"A poor man," said Doña Sol indifferently. "I scarcely remember him except as a rough uninteresting peasant. From a distance one judges things at their true value. What I do remember is the day on which he breakfasted with us at the farm."
Gallardo also remembered that day. Poor Plumitas! With what emotion he took a flower offered by Doña Sol ... because she had given the bandit a flower as she took leave of him. Did she not remember?...
Doña Sol's eyes expressed absolute wonder.
"Are you quite sure?" she asked. "Is that really so? I swear to you I remember nothing about it.... Ay! that sunny land! Ay! the intoxication of the picturesque! Ay! the follies they make one commit!..."

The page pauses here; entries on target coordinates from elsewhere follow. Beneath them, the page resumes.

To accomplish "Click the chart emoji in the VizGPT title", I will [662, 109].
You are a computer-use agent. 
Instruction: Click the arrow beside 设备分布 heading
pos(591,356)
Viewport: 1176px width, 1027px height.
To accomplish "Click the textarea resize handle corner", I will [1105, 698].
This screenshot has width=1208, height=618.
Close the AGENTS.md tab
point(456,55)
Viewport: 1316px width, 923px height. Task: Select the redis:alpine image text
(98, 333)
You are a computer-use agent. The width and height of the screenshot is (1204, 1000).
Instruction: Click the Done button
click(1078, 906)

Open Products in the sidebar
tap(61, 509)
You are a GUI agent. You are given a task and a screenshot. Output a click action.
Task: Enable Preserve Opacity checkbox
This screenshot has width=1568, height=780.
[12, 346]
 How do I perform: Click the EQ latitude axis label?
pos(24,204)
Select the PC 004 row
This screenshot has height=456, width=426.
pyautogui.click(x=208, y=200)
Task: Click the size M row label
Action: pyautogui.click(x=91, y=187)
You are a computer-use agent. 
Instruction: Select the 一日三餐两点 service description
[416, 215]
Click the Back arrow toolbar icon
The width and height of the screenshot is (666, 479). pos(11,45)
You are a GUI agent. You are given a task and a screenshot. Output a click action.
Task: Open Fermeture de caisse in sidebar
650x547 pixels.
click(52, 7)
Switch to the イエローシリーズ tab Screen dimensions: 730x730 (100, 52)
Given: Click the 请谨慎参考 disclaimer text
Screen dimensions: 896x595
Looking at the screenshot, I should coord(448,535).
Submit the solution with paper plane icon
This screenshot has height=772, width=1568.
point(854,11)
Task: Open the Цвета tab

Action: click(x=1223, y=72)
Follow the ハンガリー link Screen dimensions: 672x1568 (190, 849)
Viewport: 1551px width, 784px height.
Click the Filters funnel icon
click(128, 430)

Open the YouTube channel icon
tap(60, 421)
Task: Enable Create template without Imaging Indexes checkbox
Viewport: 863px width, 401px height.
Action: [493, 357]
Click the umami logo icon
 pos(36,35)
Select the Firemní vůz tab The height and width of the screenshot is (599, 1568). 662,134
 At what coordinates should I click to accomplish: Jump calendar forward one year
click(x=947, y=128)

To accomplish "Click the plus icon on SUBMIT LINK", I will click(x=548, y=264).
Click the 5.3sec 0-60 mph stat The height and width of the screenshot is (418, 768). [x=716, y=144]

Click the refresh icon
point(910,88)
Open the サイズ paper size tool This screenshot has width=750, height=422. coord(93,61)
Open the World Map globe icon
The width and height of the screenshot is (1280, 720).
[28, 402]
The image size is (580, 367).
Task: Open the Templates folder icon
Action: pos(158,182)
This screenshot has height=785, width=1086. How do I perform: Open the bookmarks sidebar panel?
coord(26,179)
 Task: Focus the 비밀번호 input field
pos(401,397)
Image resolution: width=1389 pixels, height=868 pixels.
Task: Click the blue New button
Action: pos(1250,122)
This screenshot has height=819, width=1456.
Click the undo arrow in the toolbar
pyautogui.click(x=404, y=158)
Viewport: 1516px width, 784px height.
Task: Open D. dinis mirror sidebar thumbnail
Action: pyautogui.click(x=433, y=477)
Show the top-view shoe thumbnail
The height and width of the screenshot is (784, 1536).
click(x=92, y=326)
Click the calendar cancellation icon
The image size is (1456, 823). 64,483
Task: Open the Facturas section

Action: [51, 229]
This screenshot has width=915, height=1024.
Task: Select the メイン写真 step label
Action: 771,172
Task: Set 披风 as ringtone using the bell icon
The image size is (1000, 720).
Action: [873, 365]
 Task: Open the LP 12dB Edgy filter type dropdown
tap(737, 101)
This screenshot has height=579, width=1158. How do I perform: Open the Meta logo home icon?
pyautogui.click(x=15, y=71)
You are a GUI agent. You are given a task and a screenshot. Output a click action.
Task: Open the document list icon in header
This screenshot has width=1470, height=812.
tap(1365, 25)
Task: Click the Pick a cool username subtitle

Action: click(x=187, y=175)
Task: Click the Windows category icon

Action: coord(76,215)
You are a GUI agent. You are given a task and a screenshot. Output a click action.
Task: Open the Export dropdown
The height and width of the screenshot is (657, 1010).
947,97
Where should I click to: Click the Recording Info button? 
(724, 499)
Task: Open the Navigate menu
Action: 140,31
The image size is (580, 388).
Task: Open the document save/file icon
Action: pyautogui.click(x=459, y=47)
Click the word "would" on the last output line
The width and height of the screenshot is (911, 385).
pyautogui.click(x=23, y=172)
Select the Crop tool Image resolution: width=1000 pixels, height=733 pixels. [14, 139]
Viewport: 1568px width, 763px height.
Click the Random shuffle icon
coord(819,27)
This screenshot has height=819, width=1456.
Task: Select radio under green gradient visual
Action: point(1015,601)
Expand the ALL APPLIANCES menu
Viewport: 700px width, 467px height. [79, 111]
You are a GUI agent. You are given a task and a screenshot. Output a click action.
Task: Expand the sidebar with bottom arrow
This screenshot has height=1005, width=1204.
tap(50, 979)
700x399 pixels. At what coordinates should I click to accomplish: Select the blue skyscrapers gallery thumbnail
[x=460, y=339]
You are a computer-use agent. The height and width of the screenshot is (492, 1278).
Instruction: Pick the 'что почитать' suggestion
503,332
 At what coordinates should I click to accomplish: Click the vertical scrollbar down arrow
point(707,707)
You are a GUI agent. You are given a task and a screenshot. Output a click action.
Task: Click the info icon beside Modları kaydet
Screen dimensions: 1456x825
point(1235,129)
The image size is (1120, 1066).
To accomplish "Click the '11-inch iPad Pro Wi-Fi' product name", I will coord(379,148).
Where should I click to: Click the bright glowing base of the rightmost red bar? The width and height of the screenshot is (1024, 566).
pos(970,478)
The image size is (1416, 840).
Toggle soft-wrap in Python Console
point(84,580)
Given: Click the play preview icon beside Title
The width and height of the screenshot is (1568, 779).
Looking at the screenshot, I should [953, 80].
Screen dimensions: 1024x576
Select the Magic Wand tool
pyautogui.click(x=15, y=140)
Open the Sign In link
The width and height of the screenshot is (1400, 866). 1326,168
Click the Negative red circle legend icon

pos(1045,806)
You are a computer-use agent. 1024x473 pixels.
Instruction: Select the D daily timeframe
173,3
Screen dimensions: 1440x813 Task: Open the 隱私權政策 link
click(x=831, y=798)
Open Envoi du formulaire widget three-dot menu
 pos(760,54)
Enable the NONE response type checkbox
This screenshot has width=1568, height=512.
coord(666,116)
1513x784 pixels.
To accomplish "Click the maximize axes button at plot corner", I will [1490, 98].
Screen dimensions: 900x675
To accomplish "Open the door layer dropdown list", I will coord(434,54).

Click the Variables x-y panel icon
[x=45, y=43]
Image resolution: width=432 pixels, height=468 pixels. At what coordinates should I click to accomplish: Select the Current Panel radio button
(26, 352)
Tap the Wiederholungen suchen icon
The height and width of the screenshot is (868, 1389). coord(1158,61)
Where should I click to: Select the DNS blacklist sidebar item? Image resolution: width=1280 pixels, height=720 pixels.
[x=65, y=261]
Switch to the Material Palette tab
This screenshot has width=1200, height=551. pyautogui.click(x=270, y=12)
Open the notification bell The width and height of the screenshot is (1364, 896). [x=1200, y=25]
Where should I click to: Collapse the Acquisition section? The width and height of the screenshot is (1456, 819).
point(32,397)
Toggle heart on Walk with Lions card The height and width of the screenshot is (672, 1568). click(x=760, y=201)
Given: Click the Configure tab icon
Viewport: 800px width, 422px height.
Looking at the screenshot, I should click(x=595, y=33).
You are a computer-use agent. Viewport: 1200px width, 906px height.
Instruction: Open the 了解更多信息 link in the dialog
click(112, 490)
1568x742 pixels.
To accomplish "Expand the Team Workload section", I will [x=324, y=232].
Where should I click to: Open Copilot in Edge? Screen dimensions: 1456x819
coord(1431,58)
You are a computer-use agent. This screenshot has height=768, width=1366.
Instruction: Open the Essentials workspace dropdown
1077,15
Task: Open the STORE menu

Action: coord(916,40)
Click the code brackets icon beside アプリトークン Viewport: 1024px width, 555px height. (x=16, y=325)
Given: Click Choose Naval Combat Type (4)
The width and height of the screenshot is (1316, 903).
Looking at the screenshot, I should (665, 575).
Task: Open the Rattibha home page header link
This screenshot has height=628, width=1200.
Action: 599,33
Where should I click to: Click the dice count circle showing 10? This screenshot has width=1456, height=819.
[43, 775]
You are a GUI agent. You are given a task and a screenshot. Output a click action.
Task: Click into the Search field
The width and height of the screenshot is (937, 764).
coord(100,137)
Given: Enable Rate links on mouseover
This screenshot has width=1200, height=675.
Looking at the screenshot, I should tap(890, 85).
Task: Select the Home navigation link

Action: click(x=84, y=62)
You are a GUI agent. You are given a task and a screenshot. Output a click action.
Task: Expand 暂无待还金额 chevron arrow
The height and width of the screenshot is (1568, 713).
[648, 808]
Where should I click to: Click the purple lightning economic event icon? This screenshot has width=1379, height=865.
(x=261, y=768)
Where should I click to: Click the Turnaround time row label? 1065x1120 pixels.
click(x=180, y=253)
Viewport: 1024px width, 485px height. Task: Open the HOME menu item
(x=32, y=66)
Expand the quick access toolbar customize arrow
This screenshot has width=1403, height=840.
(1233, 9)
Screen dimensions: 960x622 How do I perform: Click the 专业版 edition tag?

Her exclamations betrayed a kind of repentance, but she burst out laughing.
"Very possibly that poor peasant kept that flower till his last moment. Don't you think so, Gallardo? Don't say 'No.' Probably no one had ever given him a flower in all his life.... It is quite possible that that withered flower may have been found on his body, a mysterious remembrance that no one could explain.... Did you know nothing of this, Gallardo? Did the papers say nothing?... Be silent, don't say 'No'; do not dispel my illusions. So it ought to be—I wish it to be so. Poor Plumitas! How interesting! And I who had forgotten all about the flower!... I must tell that to my friend, who is thinking of writing a book about Spanish things."
The remembrance of that friend, who for the second time in a few moments came up in the conversation, saddened the torero.
He looked fixedly for some time at the beautiful woman, with his melancholy Moorish eyes, which seemed to beg for pity.
"Doña Sol!... Doña Sol!" murmured he in despairing accents, as if wishing to reproach her with her cruelty.
"What is the matter, my friend?" she asked smiling, "what is happening to you?"